═══ Page excerpt ═══

Meister Eckhart

Quotes on Thankfulness

Gratitude... goes beyond the "mine" and "thine" and claims the truth that all of life is a pure gift. In the past I always thought of gratitude as a spontaneous response to the awareness of gifts received, but now I realize that gratitude can also be lived as a discipline. The discipline of gratitude is the explicit effort to acknowledge that all I am and have is given to me as a gift of love, a gift to be celebrated with joy. 

 --Henri J. M. Nouwen

Resentment and gratitude cannot coexist, since resentment blocks the perception and experience of life as a gift. My resentment tells me that I don't receive what I deserve. It always manifests itself in envy.  --Henri J. M. Nouwen


Gratitude as a discipline involves a conscious choice. I can choose to be grateful even when my emotions and feelings are still steeped in hurt and resentment. It is amazing how many occasions present themselves in which I can choose gratitude instead of a complaint. I can choose to grateful when I am criticized, even when my heart still responds in bitterness. I can choose to speak about goodness and beauty, even when my inner eye still looks for someone to accuse or something to call ugly. 
 --Henri J. M. Nouwen

Being thankful is not telling God you appreciate the fact that your life is not in shambles. If that is the basis of your gratitude, you are on slippery ground. Every day of your life you face the possibility that a blessing in your life may be taken away. But blessings are only signs of God's love. The real blessing, of course, is the love itself. Whenever we get too attached to the sign, we lose our grasp on the God who gave it to us. Churches are filled with widows who can explain this to you. We are not ultimately grateful that we are still holding our blessings. We are grateful that we are held by God even when the blessings are slipping through our fingers.   --Craig Barnes
{The soul} must forget about {understanding}, and abandon itself into the arms of love, and His Majesty will teach it what to do next; almost its whole work is to realize its unworthiness to receive such great good and to occupy itself in thanksgiving.   --Teresa of Avila
 
You say, 'If I had a little more, I should be very satisfied.' You make a mistake. If you are not content with what you have, you would not be satisfied if it were doubled.  --Charles Haddon Spurgeon 

The optimist says, the cup is half full. The pessimist says, the cup is half empty. The child of God says; My cup runneth over.

═══ Raw data ═══

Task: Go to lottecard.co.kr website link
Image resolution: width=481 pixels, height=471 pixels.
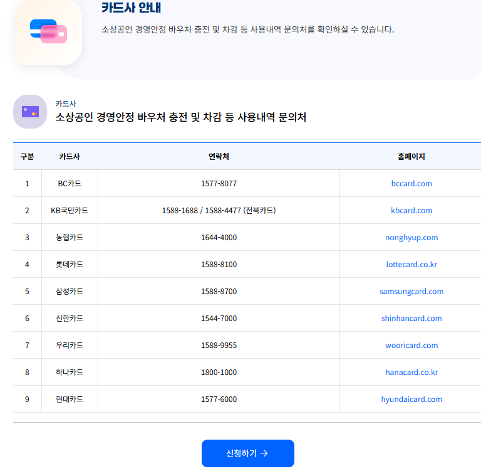Action: 411,265
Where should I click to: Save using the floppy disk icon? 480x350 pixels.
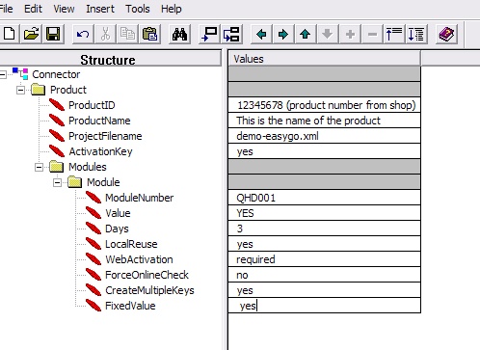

═══

Check your understanding:
A - In the quotes on thankfulness, rewrite the passage starting with "Quotes on Thankfulness" and going on through "celebrated with joy.", changing each "discipline" to "practice".
B - Answer these questions from the quotes on thankfulness:
(i) According to Henri J. M. Nouwen, in what does resentment always manifest itself?
(ii) In the quote from Charles Haddon Spurgeon, what would still fail to satisfy someone who is not content with what they have?
(iii) What does the child of God say about the cup?

Answer set:
A -
Quotes on Thankfulness

Gratitude... goes beyond the "mine" and "thine" and claims the truth that all of life is a pure gift. In the past I always thought of gratitude as a spontaneous response to the awareness of gifts received, but now I realize that gratitude can also be lived as a practice. The practice of gratitude is the explicit effort to acknowledge that all I am and have is given to me as a gift of love, a gift to be celebrated with joy.

B -
(i) Envy.
(ii) Having what they have doubled.
(iii) "My cup runneth over."